Prime Minister Justin Trudeau appeared to voice support for an ambitious peace initiative being pushed by Ukrainian President Volodymyr Zelenskyy during a phone conversation on Tuesday held during the Canadian leader’s family vacation in Jamaica.
A readout of the call provided by the Prime Minister’s Office said the two leaders discussed Canada’s continued commitment to provide military and humanitarian aid to Ukraine as Russia’s invasion inches closer to the one-year mark.
It also mentioned Trudeau “reaffirmed Canada’s support” for Zelenskyy’s efforts to bring about “a just and sustainable peace” for his country, including his 10-point peace plan that has so far received a muted response from other Western allies, including U.S. President Joe Biden.
On Twitter, Zelenskyy said his call with Trudeau was a “substantive conversation” that included commitments to both strengthen Ukraine’s defence capabilities and agreements on “steps to implement the Peace Formula,” his name for the initiative.
He mentioned on Facebook and Telegram that the conversation was his fourth with international leaders Tuesday. The post went on to stress the importance of continuing to defend Ukraine from continued Russian attacks and a potential new offensive attempt.
“We have no doubt that the current masters of Russia will throw everything they have left and everyone they can muster to try to turn the tide of the war and at least postpone their defeat,” he wrote.
“We have to disrupt this Russian scenario.”
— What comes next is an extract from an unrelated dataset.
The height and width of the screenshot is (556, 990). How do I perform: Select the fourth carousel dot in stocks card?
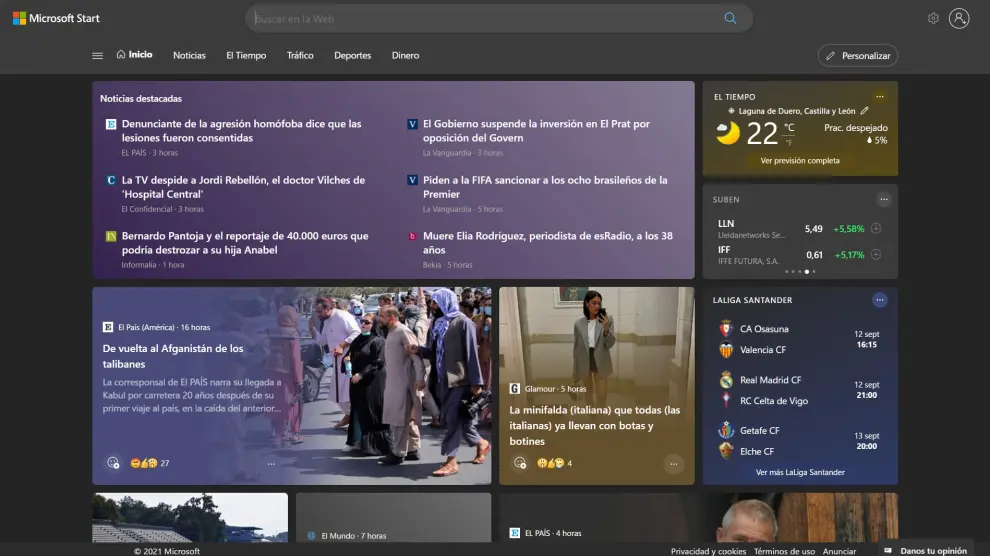(x=807, y=271)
Trudeau held the call during the final days of a week-long vacation with his immediate family in Jamaica, which began on Boxing Day. The PMO had said he would remain in constant contact with Ottawa during the trip.
Zelenskyy’s 10-point peace plan not only calls for an end to the war — including the full withdrawal of Russian troops and restoration of pre-invasion Ukrainian borders — but also restoration of food security, safety around Ukrainian nuclear plants, and repairing Ukrainian power infrastructure.
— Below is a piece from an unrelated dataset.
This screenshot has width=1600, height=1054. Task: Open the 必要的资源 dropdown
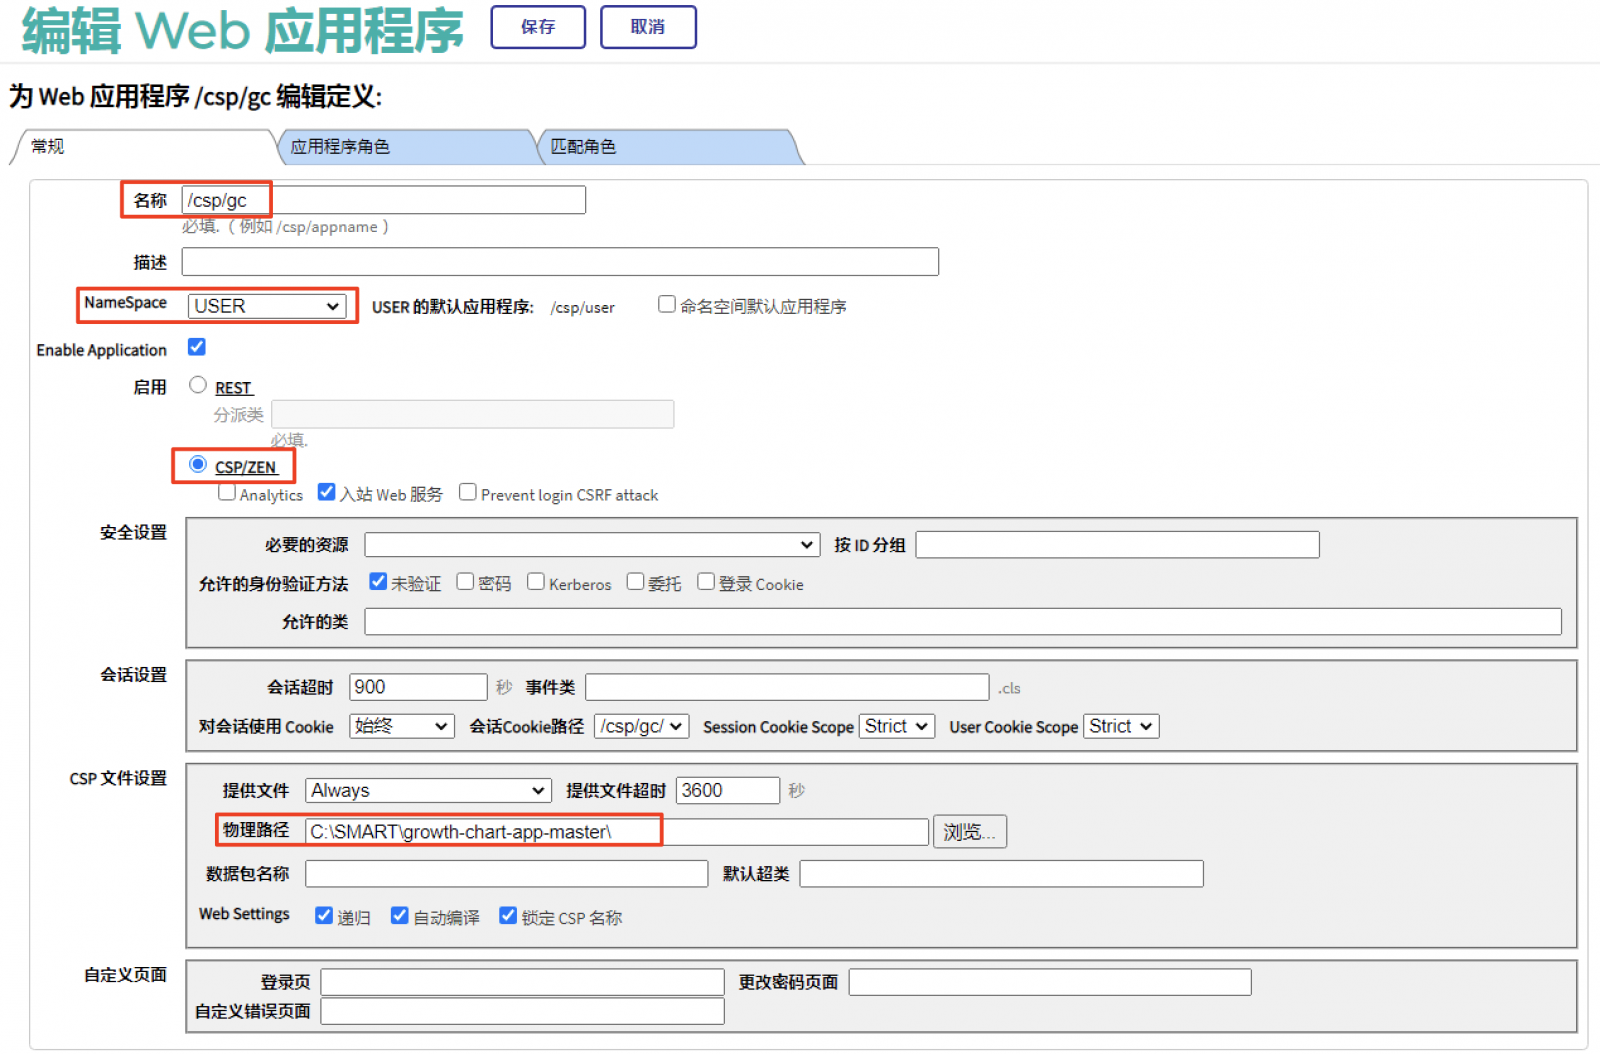point(591,545)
Additionally, the plan includes the establishment of a special tribunal to prosecute Russian war crimes, price restrictions on Russian energy resources, and assurances that future invasions or conflicts will not occur.
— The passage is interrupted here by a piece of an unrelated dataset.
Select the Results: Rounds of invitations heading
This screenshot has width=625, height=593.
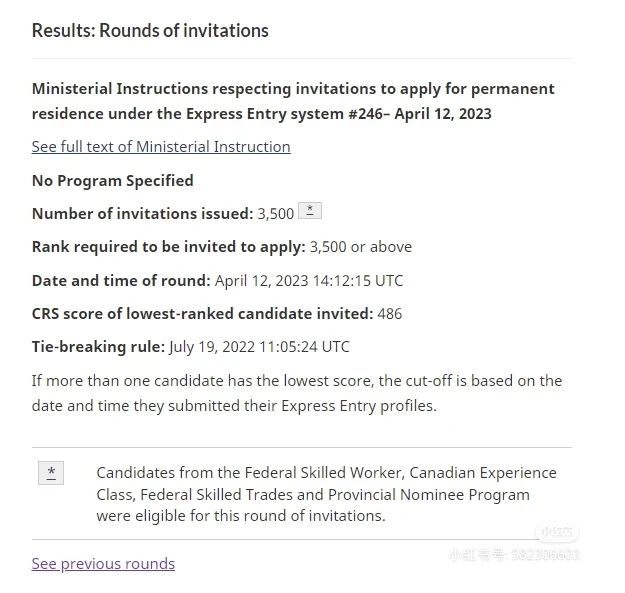(150, 31)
Zelenskyy first announced his formula at a November summit of the Group of 20 major economies but has stepped up his promotion in recent weeks.
He mentioned the plan both during his in-person meeting with Biden in Washington last month and his speech to a joint session of Congress the same day.
The Ukrainian president urged the Group of Seven leaders in December to hold a Global Peace Summit this winter to focus on supporting and implementing the plan, either as a whole or “some specific points in particular.”
Russia rejected Zelenskyy’s peace proposal last month, and Moscow reiterated that it would not give up any territory it has taken by force that it says it has annexed — including the four eastern provinces that make up roughly one-fifth of Ukraine.
Biden said in public remarks during the Washington summit that he and Zelenskyy “share the exact same vision” for peace and that the United States is committed to ensuring that Ukraine can defend itself. But he did not specifically mention the Peace Formula.
The G7 leaders said they were committed to bringing peace to Ukraine “in line with its rights enshrined in the UN Charter.”
United Nations Secretary-General Antonio Guterres said that chances for peace talks being held any time soon are small.
“I do believe that the military confrontation will go on, and I think we’ll have still to wait for a moment in which serious negotiations for peace will be possible,” he said in late December.
The new year began with Russia continuing to attack Ukrainian power infrastructure, a tactic that has left millions in Ukraine without electricity, heat and even running water.